This collectible 1/62 scale model of the B-17 represents one of the iconic aircraft of World War II, Boeing’s Flying Fortress. This model B-17G shows “Nine O’Nine,” a B-17G owned and operated by the B-17F Memphis Belle, recalled in his 2001 autobiography his reaction to seeing the B-17.
“All those other planes that had seemed so intoxicating when I was cutting my teeth on them – the yellow PT-17s, the Lockheed Hudson, all the rest of them—well, it was as if they never existed.” Morgan wrote in “The Man Who Flew the Memphis Belle.” “One look at the B-17, silver and elegant and indomitable-looking on the tarmac, bristling with armature, that massive reassuring tailfin crowning its splendid architecture, and the world started all over again.”
As far as its nickname “Flying Fortress,” Morgan wrote, “To me and the thousands of men who flew her, “goddess,” would not have been overdoing it.”
Although the British used a few B-17Cs as early as 1941, it remained for the Eighth Air Force to bring the B-17 into its own. The first American B-17 unites began arriving in England in May 1942, with the first mission – to bomb railroad yards in France – flown on Aug. 17, 1942. Then-Maj. Paul Tibbets, who would fly the B-29 Enola Gayto drop an atomic bomb on Hiroshima, led the mission.
It would be almost another year before the Eighth Air Force would begin its bombing offensive against Germany in earnest.
By the summer and fall of 1943, large formations of B-17s were flying missions deep into Germany. A lack of fighter that could escort the bombers to the target and back added to the vulnerability of the bomber formations and despite the heavy firepower on each B-17, losses were heavy. On Oct. 14, 1943, 59 bombers out of 291 launched were lost on a mission to bomb ball-bearing factories in Schweinfurt. The losses forced a suspension of raids into Germany until long-range fighter escorts were available.

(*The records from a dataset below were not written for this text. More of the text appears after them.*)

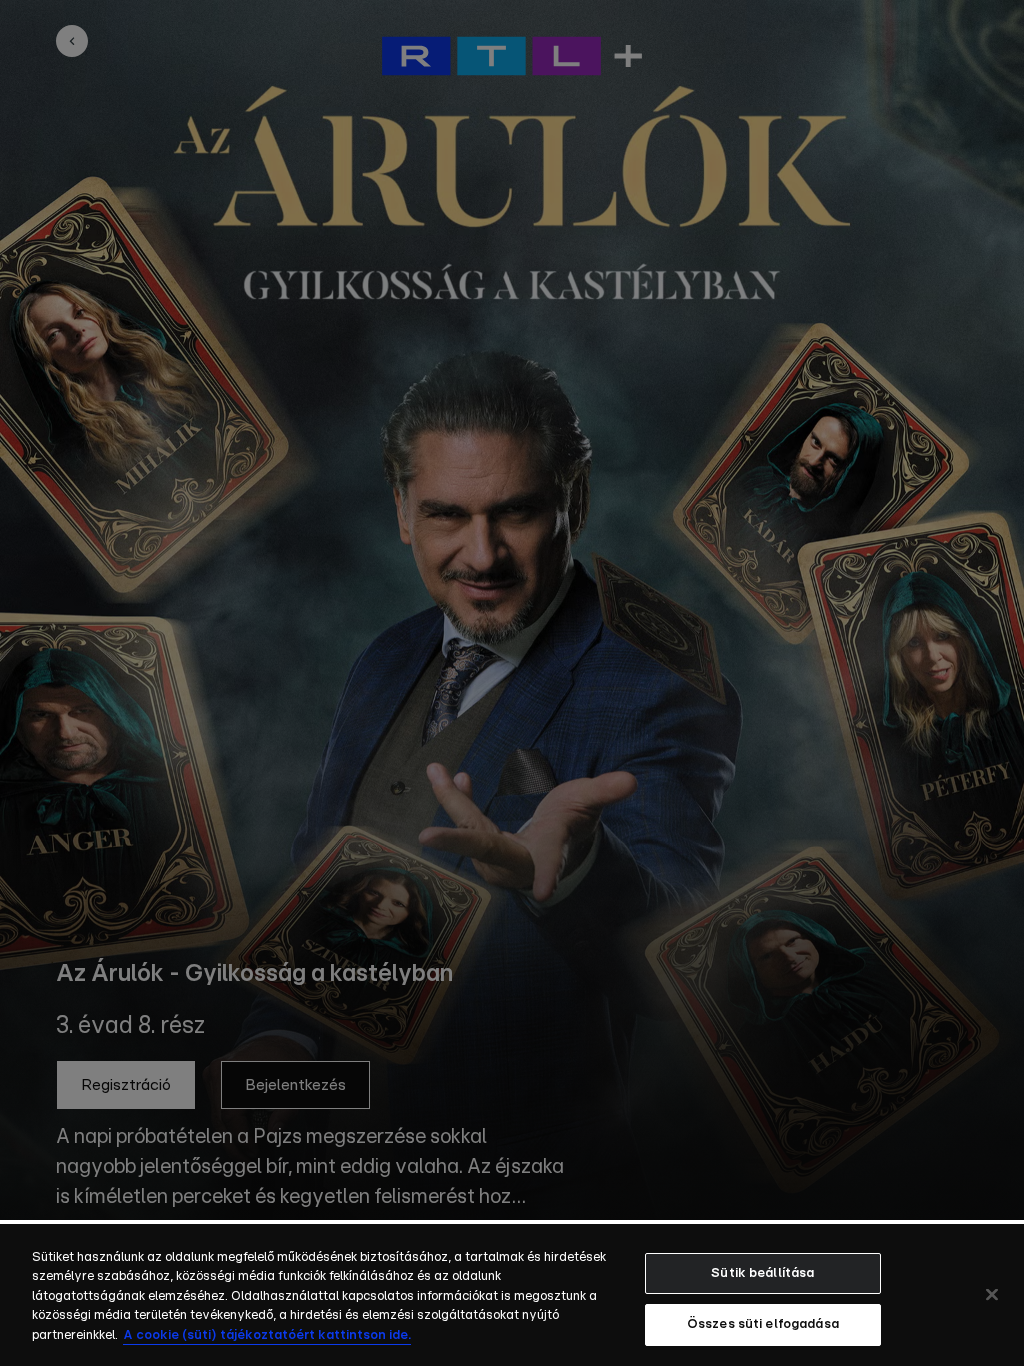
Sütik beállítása (762, 1273)
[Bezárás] (992, 1294)
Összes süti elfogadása (763, 1324)
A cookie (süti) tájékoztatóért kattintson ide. (267, 1335)
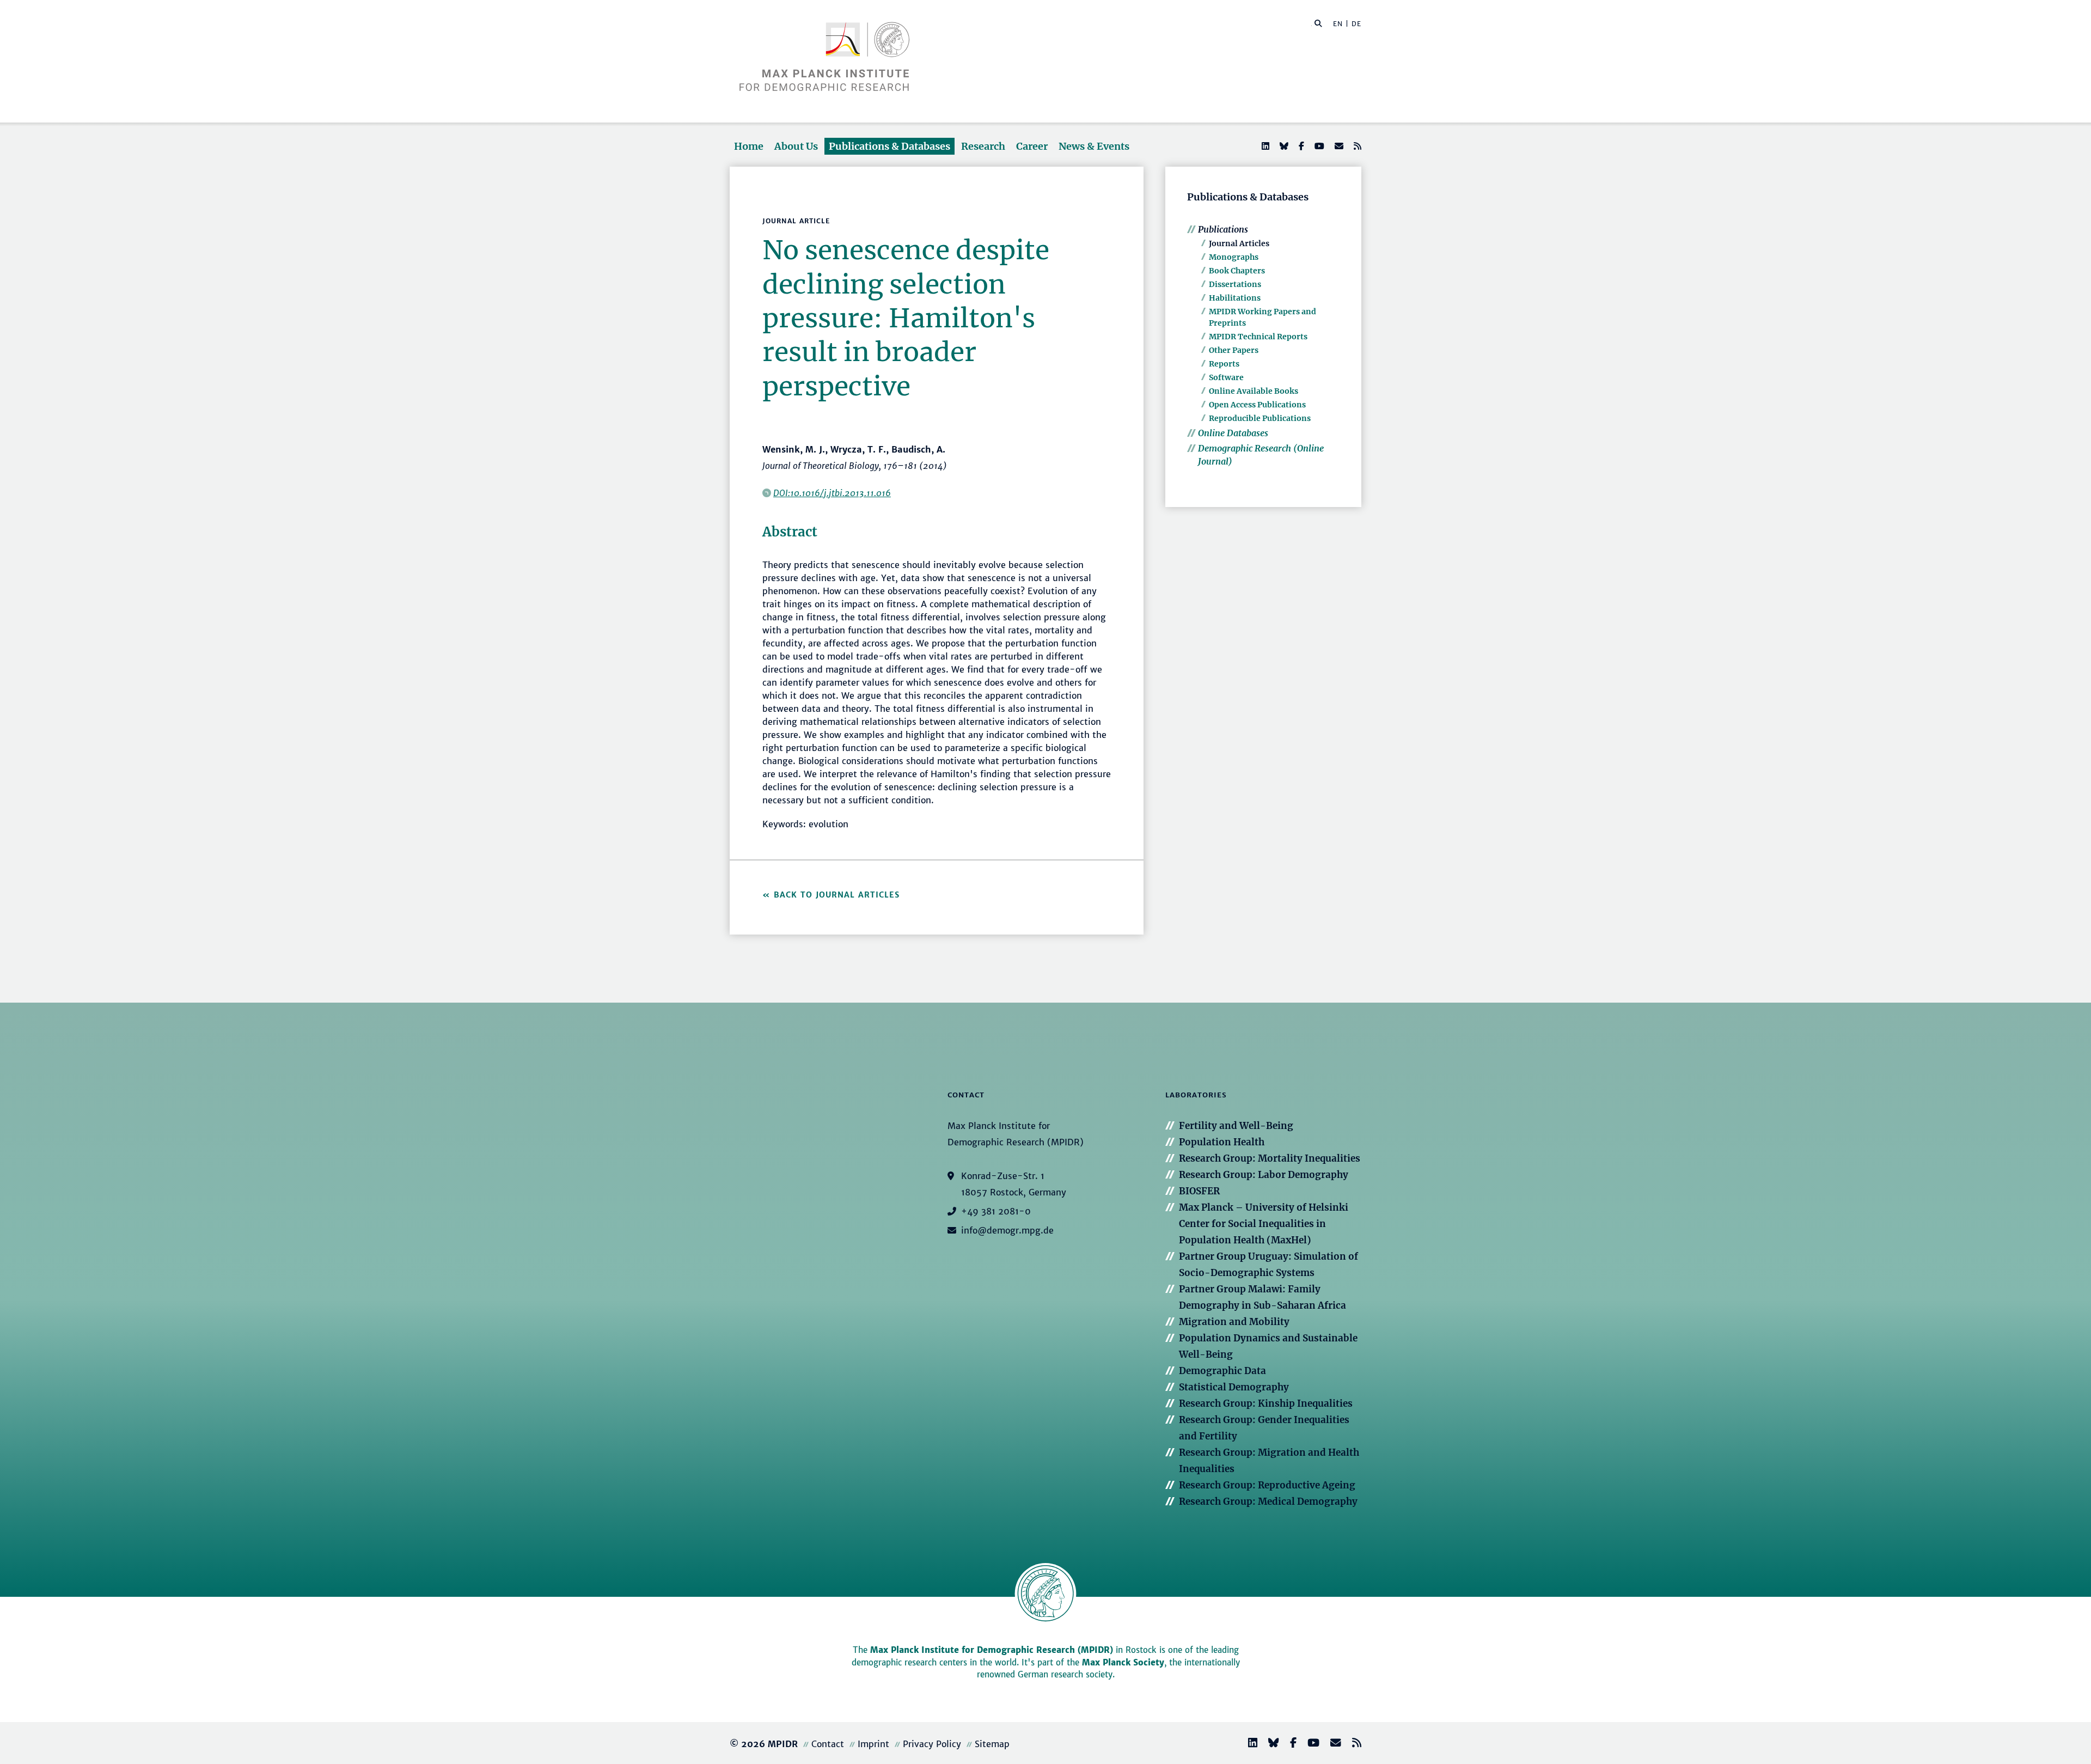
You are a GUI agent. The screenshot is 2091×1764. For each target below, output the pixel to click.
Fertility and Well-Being (1236, 1126)
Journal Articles (1239, 243)
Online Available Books (1253, 391)
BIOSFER (1199, 1191)
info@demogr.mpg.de (1007, 1230)
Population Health (1221, 1142)
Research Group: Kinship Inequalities (1266, 1403)
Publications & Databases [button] (889, 146)
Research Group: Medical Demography (1268, 1501)
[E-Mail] (1337, 146)
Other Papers (1233, 350)
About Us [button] (796, 146)
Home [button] (748, 146)
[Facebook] (1300, 146)
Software (1226, 377)
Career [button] (1032, 146)
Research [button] (983, 146)
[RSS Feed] (1356, 146)
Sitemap (992, 1743)
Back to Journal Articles (837, 895)
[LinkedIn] (1264, 146)
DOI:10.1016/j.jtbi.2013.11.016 (832, 492)
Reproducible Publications (1260, 418)
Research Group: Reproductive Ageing (1267, 1485)
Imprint (873, 1743)
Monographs (1233, 257)
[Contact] (1331, 1744)
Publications (1223, 229)
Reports (1224, 364)
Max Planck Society (1123, 1662)
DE (1356, 24)
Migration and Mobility (1234, 1322)
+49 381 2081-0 (996, 1211)
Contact (827, 1743)
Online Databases (1233, 433)
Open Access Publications (1257, 405)
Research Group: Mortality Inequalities (1269, 1158)
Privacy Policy (932, 1743)
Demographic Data (1222, 1371)
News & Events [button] (1094, 146)
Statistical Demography (1234, 1387)
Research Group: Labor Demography (1263, 1175)
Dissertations (1235, 284)
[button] (1318, 22)
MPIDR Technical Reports (1258, 336)
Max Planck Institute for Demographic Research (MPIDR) (991, 1650)
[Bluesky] (1282, 146)
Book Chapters (1237, 271)
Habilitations (1235, 298)
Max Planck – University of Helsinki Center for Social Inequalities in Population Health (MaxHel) (1263, 1223)
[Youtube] (1318, 146)
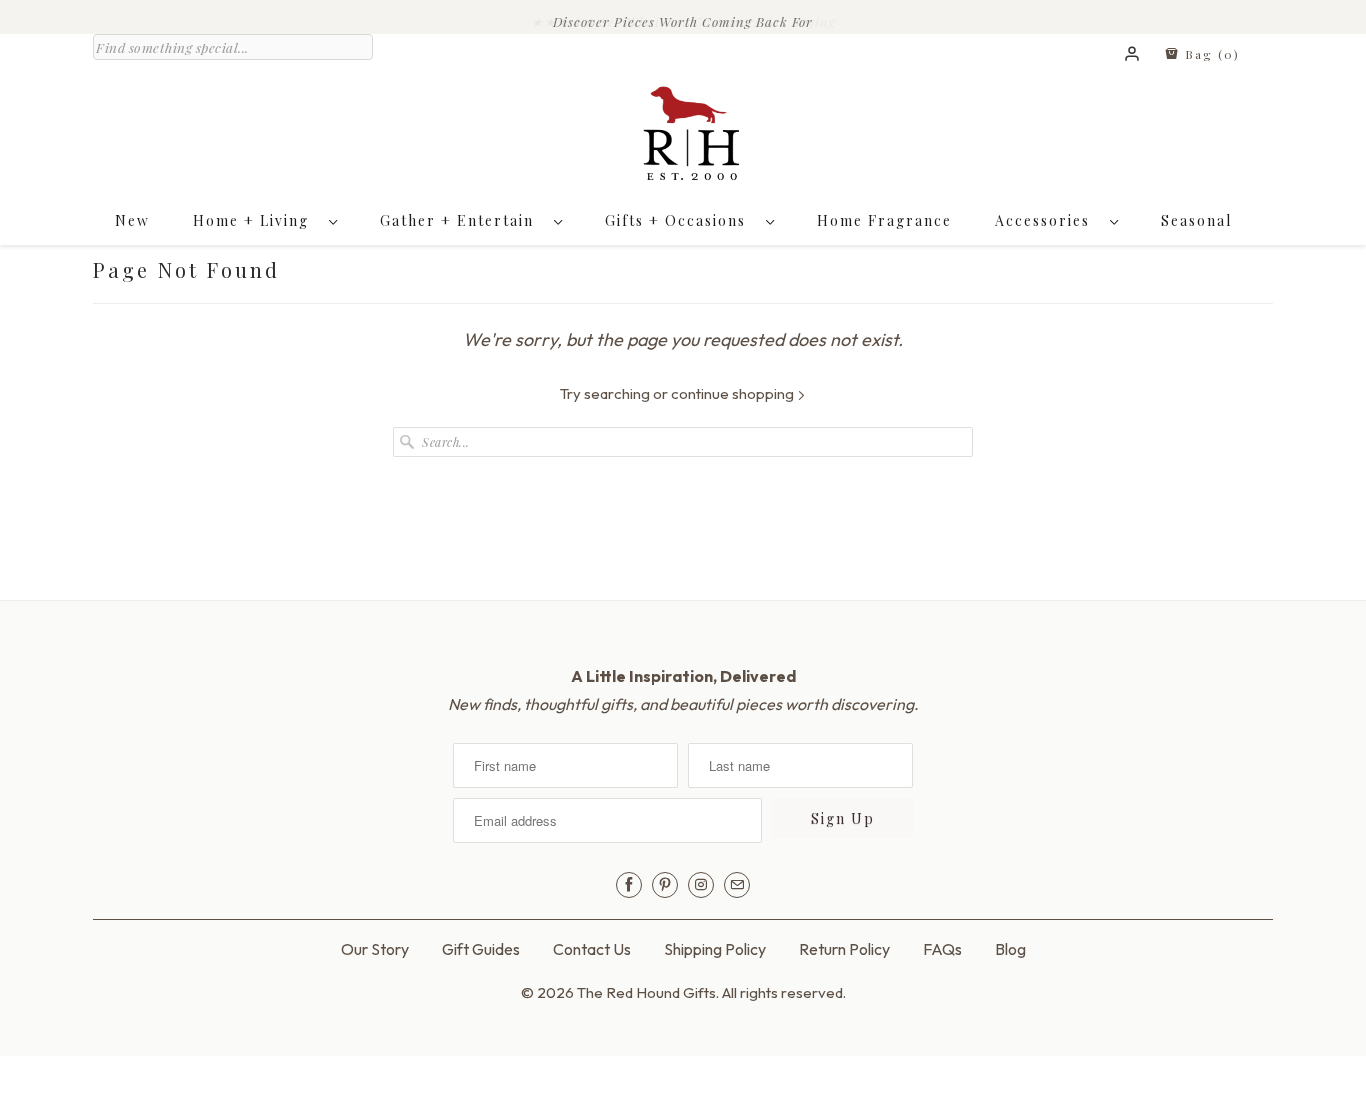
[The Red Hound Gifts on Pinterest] (665, 885)
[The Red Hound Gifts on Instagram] (701, 885)
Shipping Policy (715, 949)
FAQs (942, 949)
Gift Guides (481, 949)
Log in (1133, 55)
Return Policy (844, 949)
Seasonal (1196, 220)
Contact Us (592, 949)
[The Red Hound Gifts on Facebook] (629, 885)
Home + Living (256, 220)
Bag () (1210, 54)
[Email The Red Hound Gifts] (737, 885)
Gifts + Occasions (680, 220)
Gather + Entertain (462, 220)
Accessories (1047, 220)
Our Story (375, 949)
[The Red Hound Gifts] (683, 138)
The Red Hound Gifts (646, 992)
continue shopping (734, 393)
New (132, 220)
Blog (1010, 949)
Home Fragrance (884, 220)
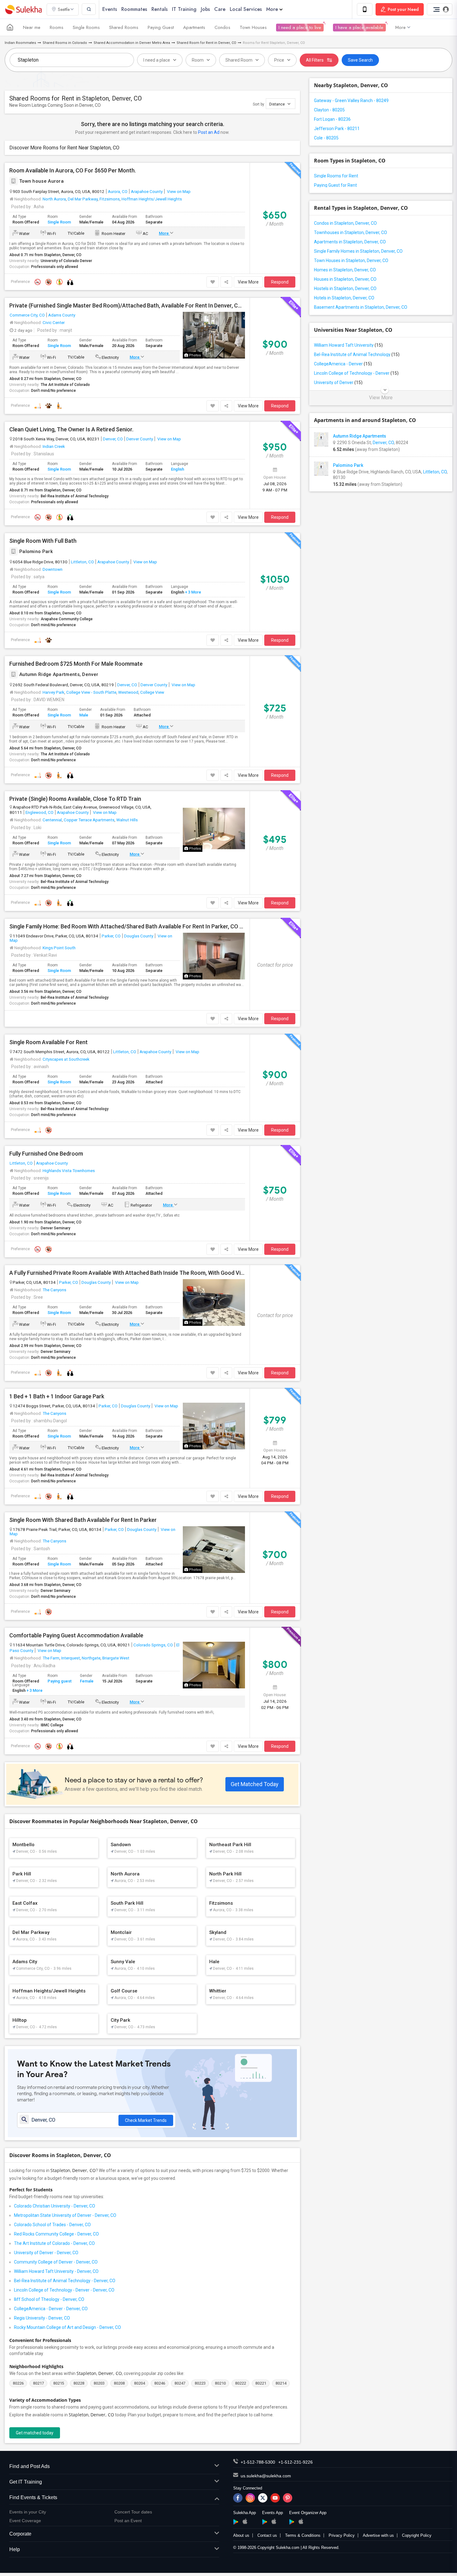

In 1944 and 1945, formations of hundreds of B-17s were again flying deep into Germany, with long-range P-51 Mustang fighters helping ease losses.
By war’s end, the B-17 was obsolete, with the B-29 Superfortress supplanting it as the nation’s top-of-the-line bomber. Thousands were scrapped, but others flew on as drones, drone controllers and rescue craft, as well as in other support roles. The last operational B-17 mission by the U.S. Air Force was flown on Aug. 6, 1959, when a B-17 controlled a drone B-17 as a target for an air-to-air missile test.
The original Nine O’Nine served with the 91st Bomb Group, completing 140 missions – more than any other B-17 – and never lost a crewman.
The current Nine O’Nine was accepted for military service on April 7, 1945, too late for war service. She was configured for air-sea rescue, and was later used as a weapons effects test article for three separate nuclear tests in the 1950s. After 13 years to let the airframe “cool down” in radioactivity, it was sold as part of an 800-ton scrap pile – but restored to flying condition as a firefighting tanker.
In 1986, after 20 years as a fire bomber, the Collings Foundation bought the aircraft and restored to her wartime configuration by Tom Reilly Vintage Aircraft.